American Politics
Left vs. Right
The left-right political spectrum does not map consistently onto any
single dimension of policy (e.g. freedom vs. security, stasis vs.
change) or constituency (e.g. rich vs. poor, religious vs. secular).
However, there are two policy dimensions that define a political space
through which a diagonal slice accurately captures the left-right
spectrum. Those two policy dimensions are
- economic liberty vs. security,
and
- personal liberty vs. security.
Economic liberty is freedom
from coercion against one's property or access to unowned resources.
Economic security is safety
from not having enough property or resources.
Personal liberty is freedom
from coercion against one's body, expression, or non-coercive actions.
Personal security is safety
from expression or action that one believes has improper (but
non-coercive) influence.
Leftists advocate economic
security and personal liberty. Leftists
believe that economic liberty is dangerous because economically weak
people will too readily agree to noncoercive transactions that leftists
think are unfair.
Rightists advocate economic
liberty and personal security. Rightists believe that personal liberty
is dangerous because morally weak
people will too readily engage in
noncoercive behaviors that rightists think are immoral.
The Nolan Chart
Libertarian Party co-founder David Nolan was in 1971 apparently the first to
publish the insight that the left-right spectrum is a slice through the
2-D space of personal and economic liberty vs. security. It's
customary to orient the chart so that Leftism is on the left and
Libertarianism (rather than fascism, yuck) is on the top. Here I
overlay a sampling of political labels, organizations, and leaders onto
their general position in the chart.
(The faces you might not recognize are Huey Long and Jerry Falwell.)
You can take a 10-question online quiz to get a
rough idea of where you fit in the chart.
Outlier issues: Gun control. Financial privacy. Campaign finance.
Not outliers: gambling, stock speculation.
Two Other Dimensions
A third important dimension is inclusiveness vs. exclusiveness
(i.e. enfranchisement) according to attributes such as property
ownership,
religion, race, gender, citizenship, age, intelligence, sentience, and
sexual orientation. In theory this third dimension is independent
of the first two, but in practice it correlates (imperfectly) with the
personal liberty vs. security axis. The correlation is weakest
for
fetal status and citizenship.
- Leftists are generally inclusivist, but see fetal enfranchisement
as an
threat to women's enfranchisement.
- Enfranchisement of non-citizens implies support not only for for
liberal
immigration, foreign aid, and human rights abroad, but also for free
trade
and humanitarian interventionism (as opposed to isolationism or
imperialism).
However, leftists oppose free trade out of economic ignorance, and
oppose
interventionism due to fear of imperialism.

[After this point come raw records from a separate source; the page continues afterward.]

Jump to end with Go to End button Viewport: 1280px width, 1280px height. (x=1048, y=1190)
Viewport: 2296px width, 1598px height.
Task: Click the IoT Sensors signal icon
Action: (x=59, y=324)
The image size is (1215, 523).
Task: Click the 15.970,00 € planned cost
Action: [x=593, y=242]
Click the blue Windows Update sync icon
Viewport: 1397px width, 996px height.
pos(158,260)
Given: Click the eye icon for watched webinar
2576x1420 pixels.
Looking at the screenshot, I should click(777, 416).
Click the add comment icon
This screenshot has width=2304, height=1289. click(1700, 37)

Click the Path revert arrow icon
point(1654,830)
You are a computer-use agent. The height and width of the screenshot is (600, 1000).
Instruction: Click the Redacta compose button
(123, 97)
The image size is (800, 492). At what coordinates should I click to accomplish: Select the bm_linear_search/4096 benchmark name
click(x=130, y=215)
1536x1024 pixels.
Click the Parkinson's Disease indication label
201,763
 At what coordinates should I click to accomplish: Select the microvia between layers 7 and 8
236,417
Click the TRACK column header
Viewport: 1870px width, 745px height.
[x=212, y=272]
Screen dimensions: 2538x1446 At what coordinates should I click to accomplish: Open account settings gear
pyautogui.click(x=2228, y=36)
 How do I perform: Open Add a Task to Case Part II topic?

An increasingly interesting fourth dimension is futurephilia vs.
futurephobia.
Historically, rightists feared the future, while leftists and
progressives
believed history was on their side. Lately, leftists fear technological
development even more than rightists, leaving the future to be defended
mainly by libertarians.
Classification of Some American Political Groups
The Incumbent Parties
Democrats are leftists with strong (but not yet dominant)
strains
of futurephobia and protectionist exclusivism.
Republicans are rightists with competing factions leaning
toward
libertarianism and moral securitarianism.
Libertarian Groups
The Libertarian Party is unrivalled by any
party in its principled advocacy of liberty, but borders on anarchism
with its rejection of all:
- mandatory taxation,
- state aid to the indigent,
- state regulation of currency, monopoly, and pollution.
The ACLU consists of civil libertarians who too often
succumb
to a leftist temptation to oppose economic liberty.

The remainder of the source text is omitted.